[ARTICLE]

==========

The Thrill is Gone

Friday, Sept. 17, 2004 12:01 am

27 Aug 04 Friday

I can't stand the smell of the city. I've tried to aestheticize it, like I have with the lights and their subtle, malicious grins in the corner of my eye. Like I have with the noise and it's hissing. The filth in the alley ways. But I can't adjust to the smell. It's not over powering, it's just parasitic, a leech. It creeps over and invades you. A sickly-sweet potpourri of trash and piss fermenting under the swell of relentless inner city summer humidity. I can't adjust to it.

I've seen pidgeons eating vomit. Flies swarming away as I pass by a foot ball sized rat flattened into a pancake. The homeless' matresses covered in urine, shit and rust stains. The scratching of rats inside a dumpster as I walk by. The zombies that lurk, stalk, wait, stare.

==========

[RAW DATA]
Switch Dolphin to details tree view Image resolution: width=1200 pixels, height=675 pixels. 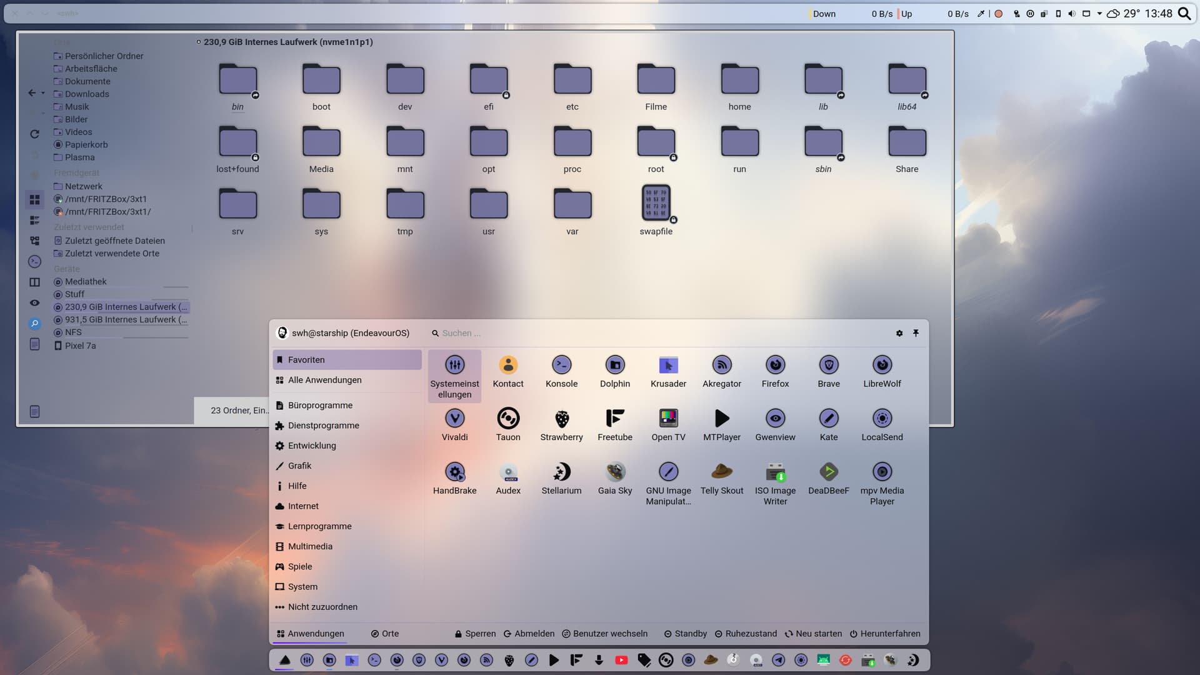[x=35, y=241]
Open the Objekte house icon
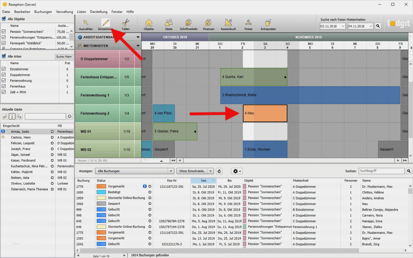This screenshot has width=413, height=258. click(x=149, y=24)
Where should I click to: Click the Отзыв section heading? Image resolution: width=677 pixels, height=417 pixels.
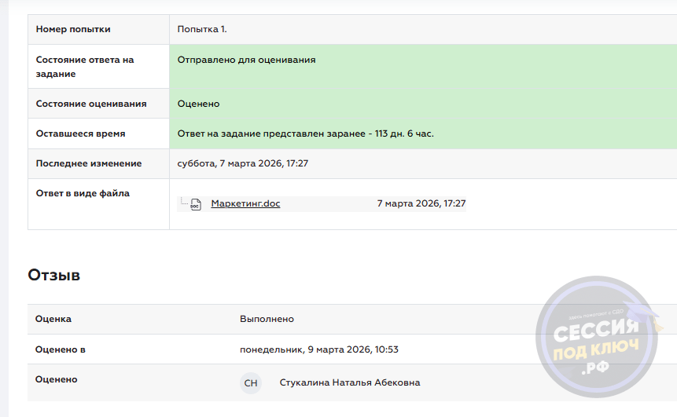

==========

[REQUIREMENT]
Could you revise the journal entry about the city from "I've seen pidgeons" to "stalk, wait, stare.", putting "garbage bin" in place of "dumpster"?

[EXPECTED ANSWER]
I've seen pidgeons eating vomit. Flies swarming away as I pass by a foot ball sized rat flattened into a pancake. The homeless' matresses covered in urine, shit and rust stains. The scratching of rats inside a garbage bin as I walk by. The zombies that lurk, stalk, wait, stare.